Green Zone Advances Liberal Narrative of Iraq War
The film, starring Matt Damon, takes a terribly complex situation and renders it in high contrast black and white.
March 12, 2010 - 12:00 am
The late Howard Zinn would be very proud of his protégé, Matt Damon.
The actor has long admired the lefty historian, a man whose anti-American impulses were so profound he could cast the United States’ participation in World War II and its aftermath in an unflattering light.
Damon’s latest film, Green Zone, rewrites history regarding the Iraq War in a way Zinn’s acolytes will cheer.
Never mind the facts. Green Zone keeps the “Bush lied, people died” narrative front and center while creating an alternative reality as warped as that of Inglourious Basterds.
But at least Quentin Tarantino fashioned his film so Jewish people could extract much deserved revenge against their Nazi captors — at least on film. Green Zone exist as liberal wish fulfillment writ large.
It also arrives at an inopportune moment considering the liberal magazine Newsweek’s recent cover story declaring victory in Iraq.
Green Zone is set at the start of the Iraq War, a chaotic time in which U.S.-led forces are swarming the Middle Eastern country following the collapse of its army.
Chief Warrant Officer Roy Miller (Damon) is leading the charge on a site known to house WMD (weapons of mass destruction). A lone sniper protects the building, but Miller and co. eventually fight their way past him.
It’s a tough, taut scene, one director Paul Greengrass (United 93, The Bourne Ultimatum) could shoot in his sleep.
But they find nothing there, just an empty warehouse. It’s the third time a suspected WMD site has come up dry, and Miller wants answers. Now.
So do we. The moment reminds us of the frustration felt when each new news report told us those elusive weapons weren’t there. Even neoconservatives can relate, and feel echoes of a rising anger.

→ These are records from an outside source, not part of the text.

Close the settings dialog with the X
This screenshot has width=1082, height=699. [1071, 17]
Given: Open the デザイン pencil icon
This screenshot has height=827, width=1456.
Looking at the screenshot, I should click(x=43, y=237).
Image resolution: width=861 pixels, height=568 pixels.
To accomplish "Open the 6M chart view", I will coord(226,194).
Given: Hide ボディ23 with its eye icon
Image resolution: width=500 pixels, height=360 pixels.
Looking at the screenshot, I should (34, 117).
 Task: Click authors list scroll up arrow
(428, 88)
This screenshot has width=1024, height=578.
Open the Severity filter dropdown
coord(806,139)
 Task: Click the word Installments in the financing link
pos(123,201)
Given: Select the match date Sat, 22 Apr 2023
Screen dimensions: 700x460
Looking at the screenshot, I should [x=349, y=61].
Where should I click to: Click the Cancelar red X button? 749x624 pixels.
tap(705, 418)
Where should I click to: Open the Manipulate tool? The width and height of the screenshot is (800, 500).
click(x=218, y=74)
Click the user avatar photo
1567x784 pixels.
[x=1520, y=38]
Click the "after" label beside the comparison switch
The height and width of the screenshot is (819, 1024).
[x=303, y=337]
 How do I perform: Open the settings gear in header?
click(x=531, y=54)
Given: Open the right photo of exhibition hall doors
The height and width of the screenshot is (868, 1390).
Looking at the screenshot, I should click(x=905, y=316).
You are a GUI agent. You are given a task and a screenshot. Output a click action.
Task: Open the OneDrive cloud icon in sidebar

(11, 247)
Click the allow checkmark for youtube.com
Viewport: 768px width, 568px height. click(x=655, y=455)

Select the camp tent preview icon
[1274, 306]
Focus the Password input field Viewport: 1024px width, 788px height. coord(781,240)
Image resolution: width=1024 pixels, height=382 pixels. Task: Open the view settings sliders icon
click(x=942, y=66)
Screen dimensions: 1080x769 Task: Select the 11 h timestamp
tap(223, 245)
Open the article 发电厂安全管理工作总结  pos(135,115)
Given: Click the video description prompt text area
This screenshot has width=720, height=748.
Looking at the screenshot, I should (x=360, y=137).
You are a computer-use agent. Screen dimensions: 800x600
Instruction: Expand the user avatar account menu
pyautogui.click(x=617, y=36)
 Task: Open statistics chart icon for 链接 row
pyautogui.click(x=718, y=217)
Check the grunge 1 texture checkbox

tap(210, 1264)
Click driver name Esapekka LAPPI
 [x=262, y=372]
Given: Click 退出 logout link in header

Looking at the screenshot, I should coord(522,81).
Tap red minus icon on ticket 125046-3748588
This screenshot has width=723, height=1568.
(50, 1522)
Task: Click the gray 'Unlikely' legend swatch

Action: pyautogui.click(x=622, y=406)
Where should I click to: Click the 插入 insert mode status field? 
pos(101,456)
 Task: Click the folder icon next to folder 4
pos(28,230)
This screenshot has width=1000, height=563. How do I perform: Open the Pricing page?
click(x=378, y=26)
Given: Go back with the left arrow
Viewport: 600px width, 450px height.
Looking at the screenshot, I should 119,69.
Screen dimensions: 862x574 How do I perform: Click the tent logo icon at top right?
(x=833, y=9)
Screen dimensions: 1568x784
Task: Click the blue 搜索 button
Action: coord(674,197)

Miller finds a soul mate in CIA station chief Martin Brown (Brendan Gleeson), a man who can see Iraq, the WMD hunt, and everything else about the region with perfect hindsight. The character, like several in the film, speaks as if his dialogue were written yesterday, not in the context of events occurring in 2003.
Together, they uncover the real story regarding the administration’s lies about WMD to coax the country into war.
Why? We’re not told. And, much more importantly, the false narrative flies in the face of how many countries’ intelligence services also supported the WMD claim, as did the Clinton administration and numerous Democratic senators.